#### [Task prompt]
Pull out every line of the material that contains the string "height", copying each line in full.

#### [Given information]
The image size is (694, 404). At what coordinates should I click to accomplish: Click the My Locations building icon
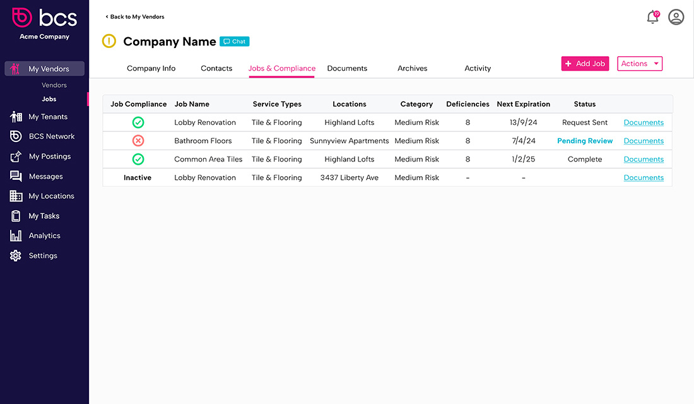coord(16,196)
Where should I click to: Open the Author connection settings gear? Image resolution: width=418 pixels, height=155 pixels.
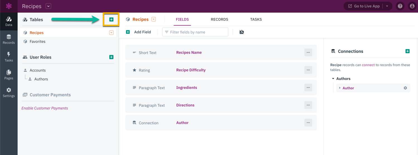405,88
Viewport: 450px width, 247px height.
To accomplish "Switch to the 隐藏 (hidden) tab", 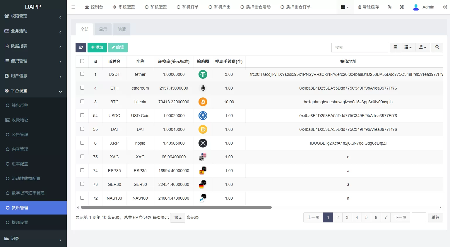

#### [Output]
Where should I click to: Open the Author connection settings gear? Image resolution: width=418 pixels, height=155 pixels.
Viewport: 450px width, 247px height.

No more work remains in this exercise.